As the program was set up, the Iraqi government was permitted to choose oil byuers and suppliers of food and other goods. Iraq had conducted a public relations campaign and a course of action to influence members of the U.N. committee in New York (called the 661 Committee) responsible for reviewing humanitarian contracts and overseeing oil pricing.

Thomas Schweich, is chief of staff at the U.S. Mission to the United Nations.

“They recognized the inherent shortcomings in a committee that is just basically reviewing paper in New York,” he said. “So what they did is they developed a whole pull-down menu of manipulative mechanisms in order to circumvent that paperwork. There were surcharges, topping off [of oil shipments], influence-peddling, product substitution, product diversion, phony service contracts, phantom spare parts, shell corporations, illusory performance bonds, hidden bank accounts, and then plain old fashioned bribery and kickbacks to the tune of several billion dollars.”

The U.N. committee reviewed some 36,000d contracts during the life of the program. Each country on the committee could place a hold on certain contracts if wrongdoing or irregularities, such as with pricing of oil contracts, were suspected.

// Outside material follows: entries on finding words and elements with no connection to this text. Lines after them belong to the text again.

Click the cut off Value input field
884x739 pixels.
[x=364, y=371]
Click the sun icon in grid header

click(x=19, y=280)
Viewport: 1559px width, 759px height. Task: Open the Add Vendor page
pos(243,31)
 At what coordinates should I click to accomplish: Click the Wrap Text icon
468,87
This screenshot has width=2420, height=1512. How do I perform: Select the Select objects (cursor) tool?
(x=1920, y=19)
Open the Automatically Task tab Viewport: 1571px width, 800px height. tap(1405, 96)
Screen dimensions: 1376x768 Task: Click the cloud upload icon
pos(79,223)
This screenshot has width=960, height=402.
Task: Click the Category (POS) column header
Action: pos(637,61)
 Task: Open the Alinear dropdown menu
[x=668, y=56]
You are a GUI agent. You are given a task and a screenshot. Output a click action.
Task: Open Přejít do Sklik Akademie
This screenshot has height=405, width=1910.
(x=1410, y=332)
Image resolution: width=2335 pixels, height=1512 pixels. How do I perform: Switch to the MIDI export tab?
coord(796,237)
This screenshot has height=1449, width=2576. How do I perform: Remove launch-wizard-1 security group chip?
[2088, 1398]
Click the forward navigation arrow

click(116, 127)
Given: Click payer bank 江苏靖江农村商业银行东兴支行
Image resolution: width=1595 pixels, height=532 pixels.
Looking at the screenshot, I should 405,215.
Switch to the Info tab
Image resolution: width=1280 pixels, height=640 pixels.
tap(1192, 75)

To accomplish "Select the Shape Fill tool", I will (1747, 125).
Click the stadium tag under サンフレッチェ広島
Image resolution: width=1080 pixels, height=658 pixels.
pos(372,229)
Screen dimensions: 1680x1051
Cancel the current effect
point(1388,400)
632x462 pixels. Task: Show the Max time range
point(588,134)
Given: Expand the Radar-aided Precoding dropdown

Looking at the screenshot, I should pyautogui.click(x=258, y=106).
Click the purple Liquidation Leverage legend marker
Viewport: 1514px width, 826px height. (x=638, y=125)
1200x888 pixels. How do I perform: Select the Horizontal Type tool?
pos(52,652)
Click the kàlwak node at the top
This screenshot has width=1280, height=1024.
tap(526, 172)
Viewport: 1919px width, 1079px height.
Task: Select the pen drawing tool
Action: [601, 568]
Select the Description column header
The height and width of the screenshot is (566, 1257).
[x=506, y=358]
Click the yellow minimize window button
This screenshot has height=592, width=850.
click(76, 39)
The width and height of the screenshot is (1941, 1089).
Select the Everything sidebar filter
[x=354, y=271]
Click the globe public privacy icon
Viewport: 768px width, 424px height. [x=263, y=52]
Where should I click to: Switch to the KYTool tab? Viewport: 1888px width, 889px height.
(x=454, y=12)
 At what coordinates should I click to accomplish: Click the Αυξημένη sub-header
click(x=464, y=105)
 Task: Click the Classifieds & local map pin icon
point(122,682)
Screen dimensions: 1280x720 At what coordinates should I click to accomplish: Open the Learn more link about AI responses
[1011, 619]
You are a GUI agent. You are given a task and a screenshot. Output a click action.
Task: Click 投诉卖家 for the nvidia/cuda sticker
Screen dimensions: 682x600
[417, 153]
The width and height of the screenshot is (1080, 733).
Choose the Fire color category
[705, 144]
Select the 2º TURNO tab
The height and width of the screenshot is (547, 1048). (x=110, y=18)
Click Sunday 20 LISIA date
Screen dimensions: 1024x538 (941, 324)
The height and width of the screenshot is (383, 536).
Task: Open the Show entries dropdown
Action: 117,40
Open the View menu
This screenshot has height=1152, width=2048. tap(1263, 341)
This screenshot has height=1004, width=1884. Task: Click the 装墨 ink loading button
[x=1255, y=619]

However, what Mr. Schweich describes as an aggressive assault by Saddam Hussein on the oversight process, combined with unhelpful actions by other members of the committee and the U.N. Security Council, allowed the Iraqi government more room to maneuver:

“The efforts of the U.S. and Britain to counter or address non-compliance were often negated by other member's desires to ease sanctions on Iraq,” he added. “The atmosphere in the committee, particularly as the program evolved in the late 1990's, became increasingly contentious and polemic. The fundamental political disagreement between members over the council's imposition of comprehensive sanctions was often exacerbated by the actions of certain key member states in advancing self-serving, national economic objectives.”

But many lawmakers, including Congressman Christopher Shays, believe the United States and others should have been more alert:

“Sitting on the 661 Committee, a blind man could have seen that outcome was inevitable,” said Mr. Shays. “But for too long we were all blind to the sordid realities of a U.N. Security Council mired in Saddam's anti-sanctions propaganda and the unseemly pursuit of commercial interests by some member states.”

In other testimony, a former U.N. political affairs officer cited a history of secrecy, and a lack of transparency accountability, in U.N. committees as contributing to poor decisions and paving the way for corruption in the Oil for Food Program.

However, Joy Gordon, an academic who studied the Iraq sanctions process and Oil for Food Program, said the United States and other Security Council members must shoulder a large part of the blame in, her words, “not showing significant concern regarding smuggling and kickbacks.”

Abuses of the Oil for Food program, she says, occurred not because of a lack of systematic monitoring but in spite of an elaborate, multi-level monitoring and oversight system.

Lawmakers and witnesses at this latest in a series of hearings said they are looking forward to the final report, expected later this year, of the independent commission probing corruption in the U.N. Oil-for-Food program.